На столе перед гостями появились горы снеди: яйца, бекон, сосиски, помидоры, почки, грибы, поджаренный хлеб.
— Полный ассортимент, на выбор! — весело объявил полковник. — Разрешается не употреблять хлеб, не употреблять сосиски и так далее.
— Нет уж, «далее» останутся только яйца с беконом, — возразил Джонни, отправляя в рот сочный гриб.
— Позвольте, полковник, я сразу разъясню цель нашего визита, — сказал Пауэрскорт. — Простите, очень мало времени.
Он кратко изложил суть комптонских событий: убийства, коварные планы Рима, вчерашнее действо с костром и пасхальным молебном, намерение сегодня отслужить мессу и к полудню превратить англиканский собор в храм католиков.
— Черт подери! — побагровел полковник. — Дьявольщина! В протестантской стране! У католиков есть где справлять свои мессы или что там у них. Чего же им еще?
Пока полковник черпал немного утешения в комбинации омлета с беконом, Пауэрскорт взглянул на часы: без пяти восемь.
— У полиции не хватает людей, полковник. Нас послали искать подкрепление.

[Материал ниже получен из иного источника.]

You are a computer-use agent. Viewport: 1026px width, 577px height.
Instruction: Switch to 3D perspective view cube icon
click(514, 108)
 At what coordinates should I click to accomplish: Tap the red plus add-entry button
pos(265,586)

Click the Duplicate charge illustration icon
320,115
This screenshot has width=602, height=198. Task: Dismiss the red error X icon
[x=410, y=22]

Посмотрев на Пауэрскорта, полковник Хилер горько усмехнулся:
— Вечность комптонская кавалерия гниет здесь; никакого дела, ни единого приказа разбить каких-нибудь врагов Его Величества. Наконец нас зовут! Зовут кавалеристов превратиться в драных полисменов, чтобы арестовать горстку нахальных сельских попов. Ладно, Пауэрскорт. Наш полк не подведет. Сколько людей вам надо?
— Тридцать человек, — решительно сказал Пауэрскорт. — А лучше — сорок.

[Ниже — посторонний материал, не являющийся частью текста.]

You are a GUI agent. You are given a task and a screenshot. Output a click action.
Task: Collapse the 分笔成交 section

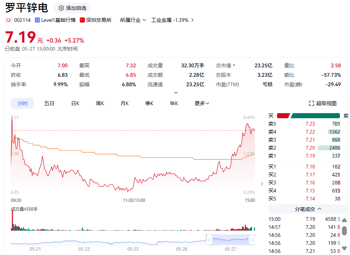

Полковник нечленораздельно гаркнул, видимо призывая капрала, и сосредоточился на окончании завтрака. Яйца, почки, сосиски исчезали с невероятной скоростью, внушая Пауэрскорту опасения насчет желудочных колик, что неминуемо настигнут скачущего командира на пути в Комптон.
— Капрал! — рявкнул полковник возникшему ординарцу. — Поднять чертовых офицеров с коек и срочно сюда! Подать им чертов завтрак! Какой есть, обойдутся неполным ассортиментом. Найти батальонного старшину: тридцать пять конников в седло, при полной амуниции к восьми тридцати! Выполняйте!
Комптонский собор был забит до отказа. Толпы прибывших вчера с юга Англии на праздничный костер заполнили все скамьи, все проходы и галереи. Догоревшие пасхальной ночью свечи сменили новыми, готовыми с утра сиять во славу католического переосвящения храма. Руководил этим особым обрядом один из двух сановных римских посланцев; он был в епископской мантии, палец его украшал ярко сверкавший перстень. Паства стояла на коленях.
— «Sancte Michael, Sancte Gabriel, Sancte Raphael!» («Святой Михаил, Святой Гавриил, Святой Рафаил!»), — выводил литанию к святым и архангелам дуэт певчих.
— «Ora pro nobis, ora pro nobis» («Молитесь, молитесь за нас»), — подхватили молящиеся.
Джарвис Бентли Мортон, комптонский англиканский епископ, превращаемый в католического епископа Комптона, лежал, простершись ниц, с пропитанной елеем повязкой на голове.
Звенело молитвенное обращение дуэта ангельских голосов:
— «Omnes sancti Pontifices et Confessores, Sancte Antoni, Sancte Benedicte, Sancte Dominice, Sancte Francisce…» («О, все святые блюстители и исповедники, Святой Антоний, Святой Бенедикт, Святой Доминик, Святой Франциск…»)
Огромная коленопреклоненная толпа хором взывала:
— «Ora pro nobis!» («Молитесь за нас!»)
Добровольческая кавалерия Комптона не отличалась строгой дисциплиной. Двое молодых лейтенантов, назначенных полковником в поход, медлили подниматься с коек. Только жестокий нагоняй от адъютанта заставил их, с десятиминутным опозданием, выползти на плац.
— Ничего страшного, успеем, — дипломатично подбодрил скакавших рядом, мрачноватых со сна офицеров Пауэрскорт. — Начало мессы ровно в полдень, ни минутой раньше. Не опоздаем.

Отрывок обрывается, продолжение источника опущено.